On Mon, Feb 16, 2009 at 10:50 AM, Sebastian Nowicki <sebnow@gmail.com> wrote:
On 16/02/2009, at 6:25 PM, Xavier wrote:
Before moving forward, I have a question : is there any good and portable way to convert between absolute and relative paths? I don't see any reason for doing any symlinks resolution anywhere. The only thing we need is to convert a given path (which can be either absolute or relative) to an absolute path. We need this because we are changing directories, and these paths have to stay valid so have to be absolute.

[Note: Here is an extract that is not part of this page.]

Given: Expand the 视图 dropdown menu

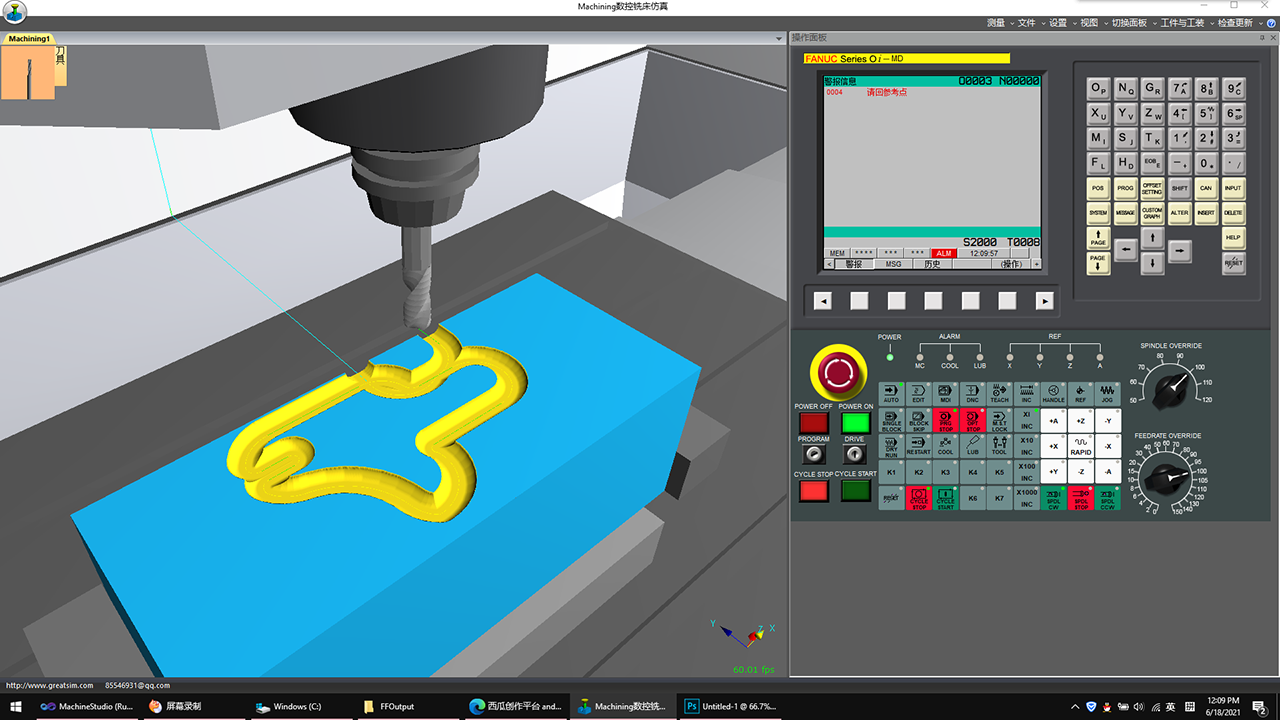Looking at the screenshot, I should [x=1089, y=22].
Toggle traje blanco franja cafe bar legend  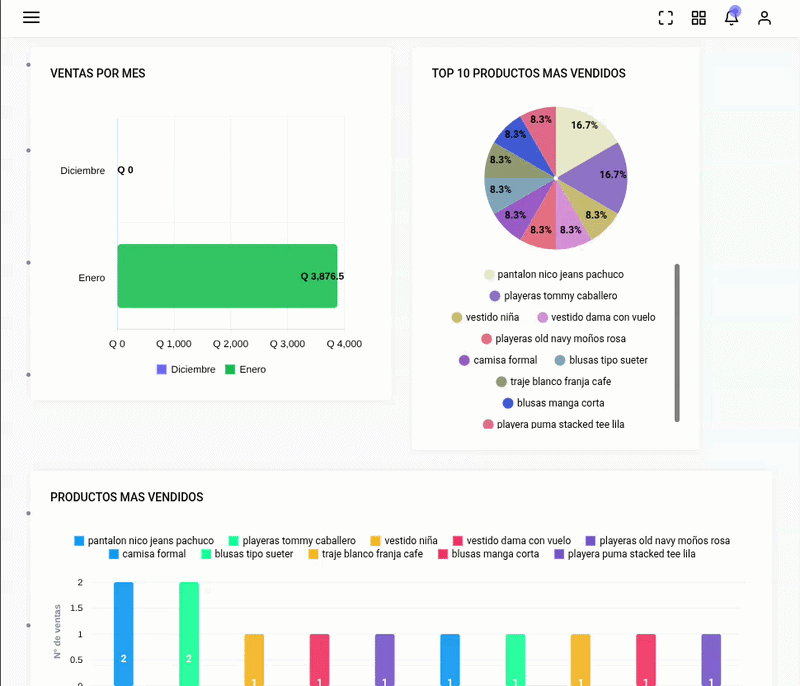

After a bit of Googling I haven't been able to find a solution. On the contrary, many posts indicate that there is no cross-platform way - at least not without introducing huge dependencies (python/ruby/etc). It's weird considering that there's a standard C function[1] which does exactly this. A semi-ugly solution would be to provide an executable which simply calls this function, as part of the pacman package. However, if the speed difference is not that important, the bash implementation is a nicer solution.
[1]: http://www.opengroup.org/onlinepubs/000095399/functions/realpath.html
That's so crazy and disappointing.. But well, since we are considering to implement our own thing in bash, maybe we could just go with a simpler bash function that just builds the absolute path? I saw several implementations in bash using a combination of dirname, basename, cd and pwd. Hopefully these 4 tools are portable. Otherwise dirname and basename can be reimplemented as well without too much complexity.